Written problem:
Rewrite the lines below as a numbered list, covering only those between the line holding "You are a computer-use" and the line holding "click(228, 46)", inclusive, and skipping blank lines. Leave the pictures out.

***** Extracted information *****

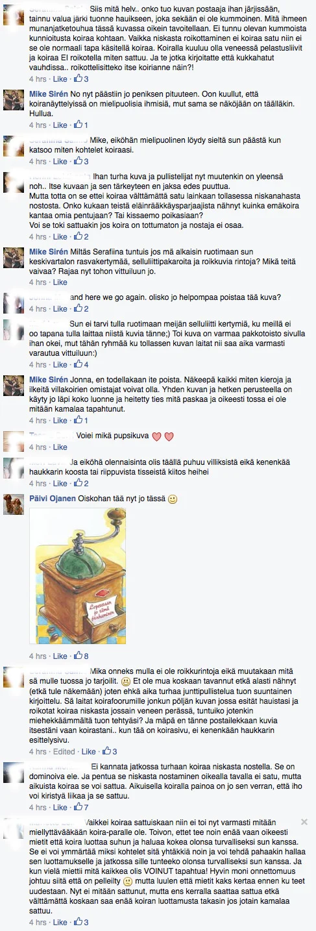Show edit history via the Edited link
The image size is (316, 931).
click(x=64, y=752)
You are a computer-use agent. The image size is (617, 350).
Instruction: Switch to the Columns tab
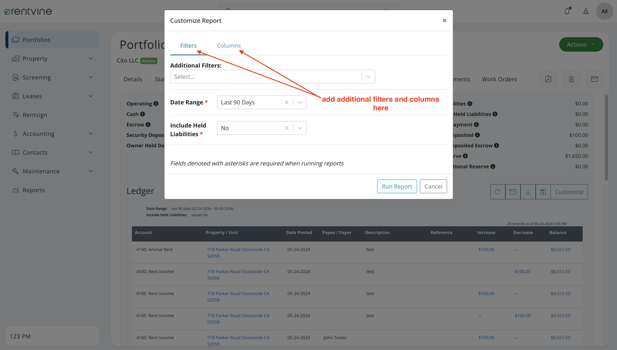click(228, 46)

*****
***** Extracted information *****

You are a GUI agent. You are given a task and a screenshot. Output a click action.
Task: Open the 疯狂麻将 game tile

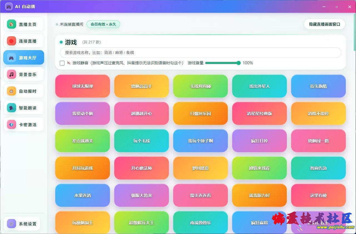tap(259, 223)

*****
***** Extracted information *****

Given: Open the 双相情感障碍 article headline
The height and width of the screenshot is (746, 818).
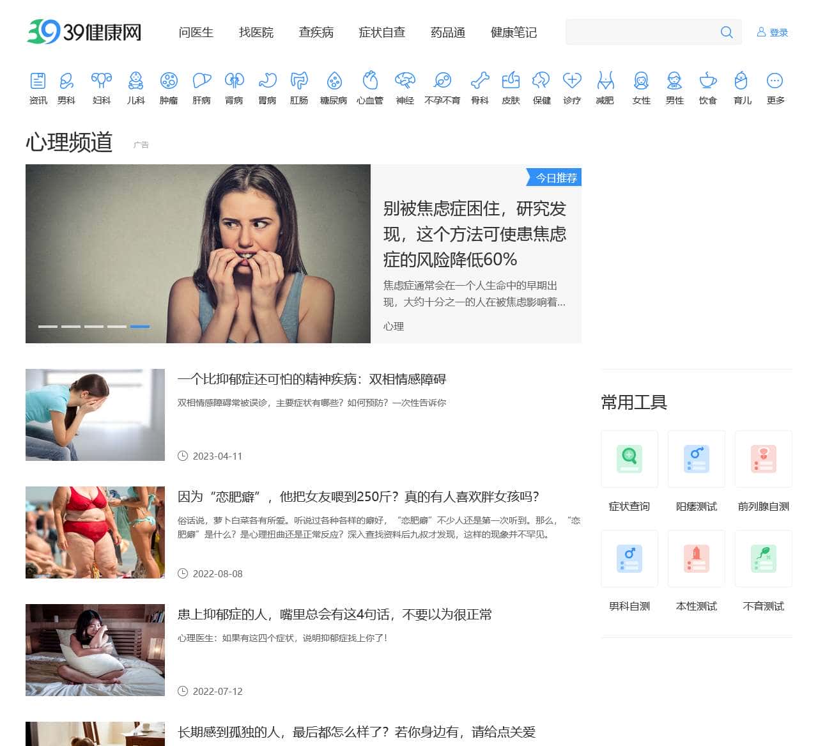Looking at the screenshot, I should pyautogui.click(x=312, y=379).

*****

Output for this exercise:
1. You are a computer-use agent. The image size is (617, 350).
2. Instruction: Switch to the Columns tab
3. click(228, 46)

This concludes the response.